Microsoft has reached an agreement with the Indonesian government in a bid to knock the country off the number five slot for global unauthorised software use.
Under the terms of the deal, struck last month during a meeting between Sisilo Bambang Yudhoyono, the Indonesian president, and Bill Gates, Microsoft’s founder and chairman, the government said it would register and pay $1 (55p) for each of its 50,000 PCs thought to be running illegally copied Windows software.
As no records exist of which machines are running legal or illegal software, checking them all would take some time. So Microsoft has agreed to this amnesty, whereby the government will, in future, purchase legal software to run all of its PCs and launch a crackdown on the producers of unlicensed packages.
Sofyan Djalil, Minister of Communication and Information, said: “Microsoft is being realistic. They can’t force countries like us to solely use legal software since we can’t afford it so they want us to gradually reduce our use of it.”

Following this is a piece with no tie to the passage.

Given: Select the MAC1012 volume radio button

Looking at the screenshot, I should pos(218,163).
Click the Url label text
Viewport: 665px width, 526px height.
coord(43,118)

One of the problems for Microsoft, however, is the growing use of Internet cafes ('warnets') in the country. Their number has soared over recent years from about 200 in 1997 to around 6,000 today and Judith Monique Samantha, chairwoman of the Indonesian Warnet Association, believes that more than 90 per cent use unlicensed software.
Over the last few weeks, warnets in cities such as Bandung have been raided by police, prompting some to consider moving to open source software such as Linux or even close down.
The Business Software Alliance ranked Indonesia fifth for unauthorised software use during 2003 and 2004 behind Vietnam, Ukraine, China and Zimbabwe. Some 87 per cent of software on the Indonesian market is estimated to have been copied illegally, which meant that last year the sector was worth only $27.3 million, although it had the potential to generate $210 million.